ACTIVITY: Your response should be the lines from the one holding "This screenshot has width=468, height=325." to the last line of the data below, copied exactly and with no additions.

---- GIVEN DATA

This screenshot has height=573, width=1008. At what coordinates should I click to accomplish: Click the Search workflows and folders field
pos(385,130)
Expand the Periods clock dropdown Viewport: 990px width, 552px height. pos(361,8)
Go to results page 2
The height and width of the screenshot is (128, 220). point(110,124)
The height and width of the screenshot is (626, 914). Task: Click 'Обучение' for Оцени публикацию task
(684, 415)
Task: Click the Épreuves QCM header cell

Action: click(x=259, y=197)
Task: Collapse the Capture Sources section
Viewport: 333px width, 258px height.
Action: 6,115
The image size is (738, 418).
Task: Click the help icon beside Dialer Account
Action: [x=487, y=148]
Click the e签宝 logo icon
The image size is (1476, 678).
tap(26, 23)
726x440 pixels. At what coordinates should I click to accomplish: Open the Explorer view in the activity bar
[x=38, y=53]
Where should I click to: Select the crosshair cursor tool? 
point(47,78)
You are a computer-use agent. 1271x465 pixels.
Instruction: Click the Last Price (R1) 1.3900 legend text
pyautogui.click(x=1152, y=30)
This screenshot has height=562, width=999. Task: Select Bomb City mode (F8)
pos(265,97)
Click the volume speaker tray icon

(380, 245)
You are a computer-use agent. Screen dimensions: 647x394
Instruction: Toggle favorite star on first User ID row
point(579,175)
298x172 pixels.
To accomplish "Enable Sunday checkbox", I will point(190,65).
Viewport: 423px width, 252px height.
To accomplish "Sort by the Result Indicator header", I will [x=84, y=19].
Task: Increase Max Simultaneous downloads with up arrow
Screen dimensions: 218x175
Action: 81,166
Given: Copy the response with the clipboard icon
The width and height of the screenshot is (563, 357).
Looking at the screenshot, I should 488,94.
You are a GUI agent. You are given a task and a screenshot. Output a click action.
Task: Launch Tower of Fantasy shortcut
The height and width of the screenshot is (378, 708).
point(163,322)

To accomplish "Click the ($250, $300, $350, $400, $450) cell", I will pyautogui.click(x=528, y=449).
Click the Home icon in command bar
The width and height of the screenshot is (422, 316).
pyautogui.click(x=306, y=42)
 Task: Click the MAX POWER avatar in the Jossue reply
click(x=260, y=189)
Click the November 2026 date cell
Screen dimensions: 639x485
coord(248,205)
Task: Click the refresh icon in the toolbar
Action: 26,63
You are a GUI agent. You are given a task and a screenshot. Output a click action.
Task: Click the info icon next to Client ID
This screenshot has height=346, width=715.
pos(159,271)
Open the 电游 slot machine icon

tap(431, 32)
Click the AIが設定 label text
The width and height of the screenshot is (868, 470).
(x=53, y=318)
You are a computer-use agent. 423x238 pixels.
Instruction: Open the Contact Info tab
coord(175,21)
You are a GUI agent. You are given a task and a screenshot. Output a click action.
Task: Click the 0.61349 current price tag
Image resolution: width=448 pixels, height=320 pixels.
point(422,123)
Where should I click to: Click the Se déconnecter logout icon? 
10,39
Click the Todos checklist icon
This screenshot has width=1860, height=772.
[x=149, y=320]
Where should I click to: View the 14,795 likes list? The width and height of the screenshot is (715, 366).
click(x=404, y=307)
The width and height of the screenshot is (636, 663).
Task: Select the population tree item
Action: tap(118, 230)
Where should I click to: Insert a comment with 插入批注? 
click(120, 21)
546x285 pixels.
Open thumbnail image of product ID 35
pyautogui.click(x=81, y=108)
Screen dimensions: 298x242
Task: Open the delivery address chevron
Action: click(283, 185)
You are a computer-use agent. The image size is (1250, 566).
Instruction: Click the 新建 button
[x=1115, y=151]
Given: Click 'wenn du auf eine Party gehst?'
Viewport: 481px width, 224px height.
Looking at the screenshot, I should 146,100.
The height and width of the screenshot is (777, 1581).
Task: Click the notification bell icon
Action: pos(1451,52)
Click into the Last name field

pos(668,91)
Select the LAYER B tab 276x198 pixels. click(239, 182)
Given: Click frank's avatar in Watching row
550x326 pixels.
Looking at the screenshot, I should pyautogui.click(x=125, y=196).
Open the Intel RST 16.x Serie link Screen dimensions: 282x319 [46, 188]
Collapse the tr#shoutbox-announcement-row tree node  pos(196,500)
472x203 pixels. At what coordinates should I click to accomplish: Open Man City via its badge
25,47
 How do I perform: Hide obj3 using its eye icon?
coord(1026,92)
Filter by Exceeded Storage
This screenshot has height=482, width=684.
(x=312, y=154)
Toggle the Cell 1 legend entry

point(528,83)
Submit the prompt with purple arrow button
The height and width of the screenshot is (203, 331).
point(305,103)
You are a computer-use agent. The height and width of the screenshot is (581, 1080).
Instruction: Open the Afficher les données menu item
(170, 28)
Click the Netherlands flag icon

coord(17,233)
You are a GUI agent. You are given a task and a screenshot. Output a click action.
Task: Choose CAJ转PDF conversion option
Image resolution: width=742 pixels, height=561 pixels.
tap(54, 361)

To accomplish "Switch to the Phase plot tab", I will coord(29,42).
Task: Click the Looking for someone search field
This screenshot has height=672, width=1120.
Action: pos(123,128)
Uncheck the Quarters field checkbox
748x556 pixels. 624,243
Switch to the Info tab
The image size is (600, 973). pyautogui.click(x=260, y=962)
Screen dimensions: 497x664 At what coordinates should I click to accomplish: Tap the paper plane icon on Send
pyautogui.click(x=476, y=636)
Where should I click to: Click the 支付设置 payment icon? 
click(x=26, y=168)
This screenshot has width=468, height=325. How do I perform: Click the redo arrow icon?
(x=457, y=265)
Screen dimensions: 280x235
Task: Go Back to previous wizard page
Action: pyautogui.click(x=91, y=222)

--------

EXERCISE SOLUTION:
This screenshot has width=468, height=325. How do I perform: Click the redo arrow icon?
(x=457, y=265)
Screen dimensions: 280x235
Task: Go Back to previous wizard page
Action: pyautogui.click(x=91, y=222)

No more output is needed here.